Ne pas être irréprochable
Pour le cadre, la façon la plus efficace de promouvoir une culture de la tolérance, c’est de prêcher par l’exemple. «Le manager doit reconnaître et assumer immédiatement ses erreurs. De cette manière, il crédibilise son statut. Il affiche de la confiance en lui et dans ses collaborateurs. En agissant de la sorte, il donne aussi le signal qu’il sera tolérant face à d’éventuels manquements de l’équipe», conseille Bernard Stoessel. Cette ouverture est fondamentale car les travailleurs qui se contentent d’exécuter des ordres en évitant de prendre toute initiative de peur de se tromper n’apportent rien à l’entreprise. Seuls des gens motivés par une attitude encourageante de la part du management seront en mesure de donner le meilleur d’eux-mêmes.
Comment réagir lorsque l’on a soi-même commis une erreur? «Eviter toute précipitation, répond Isabelle Flouck. Il faut d’abord reconnaître et assumer son erreur puis dire à son chef: «Prenons rendez-vous demain ou la semaine prochaine pour en reparler.» Ce délai permet de digérer l’événement et de le comprendre.» Réagir dans un deuxième temps a aussi pour avantage d’éviter de devoir s’expliquer alors que l’on est assailli par ses émotions.
Dans cet état-là, l’individu est susceptible de chercher un autre coupable à charger, alors que le message à transmettre à la hiérarchie est qu’il essaie d’analyser ce qu’il peut améliorer à son propre niveau.
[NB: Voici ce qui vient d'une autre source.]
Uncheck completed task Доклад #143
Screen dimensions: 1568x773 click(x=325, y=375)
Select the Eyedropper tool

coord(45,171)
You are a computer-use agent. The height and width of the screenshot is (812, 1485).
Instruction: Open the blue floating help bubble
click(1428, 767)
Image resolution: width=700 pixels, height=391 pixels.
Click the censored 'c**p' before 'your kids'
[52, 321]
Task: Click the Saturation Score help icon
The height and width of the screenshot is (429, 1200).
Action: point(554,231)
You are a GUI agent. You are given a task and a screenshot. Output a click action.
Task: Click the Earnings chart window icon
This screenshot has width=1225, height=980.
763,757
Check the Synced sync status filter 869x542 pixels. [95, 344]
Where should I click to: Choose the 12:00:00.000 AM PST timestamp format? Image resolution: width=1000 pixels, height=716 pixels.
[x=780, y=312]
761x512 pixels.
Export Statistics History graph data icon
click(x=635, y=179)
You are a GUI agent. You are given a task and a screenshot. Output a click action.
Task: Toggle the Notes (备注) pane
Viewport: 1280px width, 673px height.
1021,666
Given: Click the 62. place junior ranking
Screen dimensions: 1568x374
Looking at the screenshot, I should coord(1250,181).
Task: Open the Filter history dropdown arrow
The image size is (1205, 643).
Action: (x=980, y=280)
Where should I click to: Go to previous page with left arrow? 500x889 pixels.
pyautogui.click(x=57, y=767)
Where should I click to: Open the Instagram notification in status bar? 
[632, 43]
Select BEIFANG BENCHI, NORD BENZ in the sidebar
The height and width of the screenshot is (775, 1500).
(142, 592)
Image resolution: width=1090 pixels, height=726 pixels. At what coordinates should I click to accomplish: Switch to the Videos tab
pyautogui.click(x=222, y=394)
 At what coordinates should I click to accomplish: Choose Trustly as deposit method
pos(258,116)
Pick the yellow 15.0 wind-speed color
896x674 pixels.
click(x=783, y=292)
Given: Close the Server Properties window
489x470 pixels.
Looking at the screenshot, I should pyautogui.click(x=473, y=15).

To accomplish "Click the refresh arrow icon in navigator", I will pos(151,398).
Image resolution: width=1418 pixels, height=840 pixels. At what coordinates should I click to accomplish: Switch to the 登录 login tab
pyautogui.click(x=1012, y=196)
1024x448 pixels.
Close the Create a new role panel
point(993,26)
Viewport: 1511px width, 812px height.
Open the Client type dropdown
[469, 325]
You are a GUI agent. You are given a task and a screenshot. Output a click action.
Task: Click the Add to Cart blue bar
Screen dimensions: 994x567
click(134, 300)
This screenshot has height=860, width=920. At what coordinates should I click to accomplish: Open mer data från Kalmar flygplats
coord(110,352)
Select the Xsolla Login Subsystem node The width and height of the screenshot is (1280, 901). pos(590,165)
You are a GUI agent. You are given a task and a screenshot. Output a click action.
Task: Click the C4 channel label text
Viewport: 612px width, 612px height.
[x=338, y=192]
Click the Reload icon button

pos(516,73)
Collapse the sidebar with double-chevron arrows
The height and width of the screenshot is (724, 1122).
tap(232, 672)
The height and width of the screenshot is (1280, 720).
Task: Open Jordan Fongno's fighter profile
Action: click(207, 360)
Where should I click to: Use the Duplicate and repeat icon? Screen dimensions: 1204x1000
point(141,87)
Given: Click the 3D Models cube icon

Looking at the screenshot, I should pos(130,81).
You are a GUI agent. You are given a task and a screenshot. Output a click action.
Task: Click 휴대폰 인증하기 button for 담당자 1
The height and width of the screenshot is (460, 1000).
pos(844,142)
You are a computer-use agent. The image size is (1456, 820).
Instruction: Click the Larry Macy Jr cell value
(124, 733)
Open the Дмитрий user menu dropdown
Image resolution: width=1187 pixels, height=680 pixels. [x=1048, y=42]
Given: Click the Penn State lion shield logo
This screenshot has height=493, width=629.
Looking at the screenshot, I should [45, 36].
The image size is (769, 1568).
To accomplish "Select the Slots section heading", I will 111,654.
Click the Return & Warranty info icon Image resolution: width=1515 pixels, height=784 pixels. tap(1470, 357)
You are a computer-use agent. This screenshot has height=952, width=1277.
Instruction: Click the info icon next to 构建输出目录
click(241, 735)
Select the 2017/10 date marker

En tant que cadre face au constat d’une erreur, le premier réflexe doit être de séparer l’erreur de la personne qui l’a commise. «De cette manière, les deux interlocuteurs peuvent parler de manière dépassionnée dans le but d’éviter que l’erreur ne se reproduise. Une équipe enregistrera de meilleures performances si les erreurs commises sont partagées, dans un contexte de bienveillance, afin que tous les membres puissent bénéficier de ses enseignements», souligne Mehdi Guessous.